Diner food and bistro food might originate on different continents, but at the root, they’re two sides of the same coin. They’re draped in cinematic mystique, with iconic dishes that can spur argument over the smallest variation, and they both represent comfort food to locals and visitors alike.
Where they differ, at least to the North American eye, is in sophistication. What’s a steak sandwich got on steak frites? Or chef’s salad against salade niçoise? Or a ham and cheese on rye in comparison to a croque monsieur?
In general I’d say the problem is that familiarity can breed contempt, but for the last entry on the list, the answer is béchamel. And prosciutto. And lots and lots of Emmental. I’ve had wonderful versions of the croque monsieur at restaurants, but this one might be one of my favourites and it happened in my own kitchen.
I’m not sure I needed to know how easy it is to make a croque monsieur at home, but it will come in handy the next time I want to make an impression at brunch.
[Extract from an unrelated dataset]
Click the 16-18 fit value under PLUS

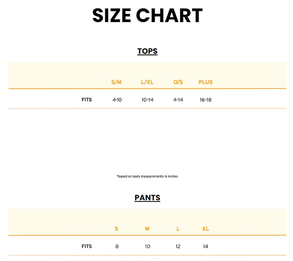[205, 100]
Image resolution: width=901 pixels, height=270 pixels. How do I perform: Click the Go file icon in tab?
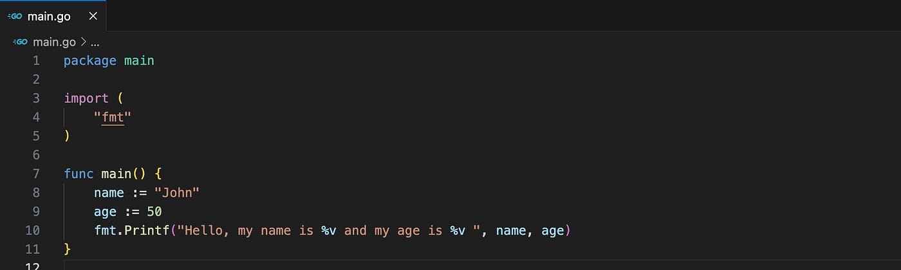(14, 17)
And David Lebovitz’ version of bechamel is worth knowing, even if it leads me to less healthful eating on a more frequent basis. It’s so easy and perfectly creamy, with just a hint of heat from cayenne in place of the usual nutmeg.
Even if I can make bistro food (or diner food for that matter) at home, there’s still a place for those restaurants in my heart. Both kinds of establishments have been put on the endangered list, but they seem to be reinventing themselves at home and abroad. That’s good news. As long as they make room for classics like the croque monsieur, reinvention is the key to longevity.